> Aim of the task
Can you reproduce, character for character, the records below from the line containing "Where should I click to: Pick" through the line containing "click(60, 166)", both lines included?

Element and text position data
• • •

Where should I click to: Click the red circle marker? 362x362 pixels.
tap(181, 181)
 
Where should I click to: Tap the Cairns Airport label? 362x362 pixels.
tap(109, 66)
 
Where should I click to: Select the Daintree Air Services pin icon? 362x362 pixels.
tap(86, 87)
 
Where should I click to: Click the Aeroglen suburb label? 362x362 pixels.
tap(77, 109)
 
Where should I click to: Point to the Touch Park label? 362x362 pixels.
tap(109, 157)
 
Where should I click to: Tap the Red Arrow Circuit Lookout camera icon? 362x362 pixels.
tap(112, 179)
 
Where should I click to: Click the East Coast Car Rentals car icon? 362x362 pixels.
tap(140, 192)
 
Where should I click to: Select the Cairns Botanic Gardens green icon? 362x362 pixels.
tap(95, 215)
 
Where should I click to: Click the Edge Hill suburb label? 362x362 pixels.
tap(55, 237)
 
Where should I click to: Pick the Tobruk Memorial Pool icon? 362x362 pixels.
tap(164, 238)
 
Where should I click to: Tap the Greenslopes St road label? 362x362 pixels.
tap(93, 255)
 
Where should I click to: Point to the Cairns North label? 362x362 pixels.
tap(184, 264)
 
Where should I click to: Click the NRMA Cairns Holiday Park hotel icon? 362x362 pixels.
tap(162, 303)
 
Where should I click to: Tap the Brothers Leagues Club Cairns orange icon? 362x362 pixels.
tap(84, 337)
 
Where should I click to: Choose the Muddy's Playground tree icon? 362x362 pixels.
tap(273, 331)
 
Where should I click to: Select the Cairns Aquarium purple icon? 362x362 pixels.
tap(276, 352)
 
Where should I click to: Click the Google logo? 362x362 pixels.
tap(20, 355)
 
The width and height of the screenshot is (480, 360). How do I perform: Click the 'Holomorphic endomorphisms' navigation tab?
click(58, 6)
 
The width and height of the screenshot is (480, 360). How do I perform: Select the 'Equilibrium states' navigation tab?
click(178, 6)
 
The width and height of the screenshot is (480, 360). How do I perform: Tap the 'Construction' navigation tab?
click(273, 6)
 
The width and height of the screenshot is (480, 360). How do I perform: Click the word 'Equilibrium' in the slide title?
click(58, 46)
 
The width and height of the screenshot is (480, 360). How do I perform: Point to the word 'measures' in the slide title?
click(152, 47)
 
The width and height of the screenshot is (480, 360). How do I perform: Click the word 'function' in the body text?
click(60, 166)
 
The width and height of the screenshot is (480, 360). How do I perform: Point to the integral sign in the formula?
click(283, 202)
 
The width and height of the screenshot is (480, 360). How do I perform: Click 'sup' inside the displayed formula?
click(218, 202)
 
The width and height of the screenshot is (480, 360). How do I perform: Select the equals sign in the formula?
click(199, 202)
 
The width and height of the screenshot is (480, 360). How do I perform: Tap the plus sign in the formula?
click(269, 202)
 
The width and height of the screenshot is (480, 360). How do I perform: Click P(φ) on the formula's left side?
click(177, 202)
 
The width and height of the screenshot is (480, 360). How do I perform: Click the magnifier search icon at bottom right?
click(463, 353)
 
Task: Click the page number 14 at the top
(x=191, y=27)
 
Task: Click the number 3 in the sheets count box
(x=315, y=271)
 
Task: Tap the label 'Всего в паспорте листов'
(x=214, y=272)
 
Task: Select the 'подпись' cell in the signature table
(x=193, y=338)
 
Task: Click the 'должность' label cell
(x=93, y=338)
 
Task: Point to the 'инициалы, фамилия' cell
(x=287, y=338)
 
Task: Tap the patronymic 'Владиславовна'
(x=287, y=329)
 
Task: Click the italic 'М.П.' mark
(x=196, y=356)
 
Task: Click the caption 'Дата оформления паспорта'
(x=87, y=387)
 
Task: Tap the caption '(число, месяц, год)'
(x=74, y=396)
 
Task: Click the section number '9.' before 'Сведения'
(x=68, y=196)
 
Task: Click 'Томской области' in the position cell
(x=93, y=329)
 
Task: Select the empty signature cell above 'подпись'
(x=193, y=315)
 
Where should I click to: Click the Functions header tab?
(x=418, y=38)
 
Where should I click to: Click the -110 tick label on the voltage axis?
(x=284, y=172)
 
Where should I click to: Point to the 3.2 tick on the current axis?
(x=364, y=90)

• • •

> The solution
Where should I click to: Pick the Tobruk Memorial Pool icon? 362x362 pixels.
tap(164, 238)
 
Where should I click to: Tap the Greenslopes St road label? 362x362 pixels.
tap(93, 255)
 
Where should I click to: Point to the Cairns North label? 362x362 pixels.
tap(184, 264)
 
Where should I click to: Click the NRMA Cairns Holiday Park hotel icon? 362x362 pixels.
tap(162, 303)
 
Where should I click to: Tap the Brothers Leagues Club Cairns orange icon? 362x362 pixels.
tap(84, 337)
 
Where should I click to: Choose the Muddy's Playground tree icon? 362x362 pixels.
tap(273, 331)
 
Where should I click to: Select the Cairns Aquarium purple icon? 362x362 pixels.
tap(276, 352)
 
Where should I click to: Click the Google logo? 362x362 pixels.
tap(20, 355)
 
The width and height of the screenshot is (480, 360). How do I perform: Click the 'Holomorphic endomorphisms' navigation tab?
click(58, 6)
 
The width and height of the screenshot is (480, 360). How do I perform: Select the 'Equilibrium states' navigation tab?
click(178, 6)
 
The width and height of the screenshot is (480, 360). How do I perform: Tap the 'Construction' navigation tab?
click(273, 6)
 
The width and height of the screenshot is (480, 360). How do I perform: Click the word 'Equilibrium' in the slide title?
click(58, 46)
 
The width and height of the screenshot is (480, 360). How do I perform: Point to the word 'measures' in the slide title?
click(152, 47)
 
The width and height of the screenshot is (480, 360). How do I perform: Click the word 'function' in the body text?
click(60, 166)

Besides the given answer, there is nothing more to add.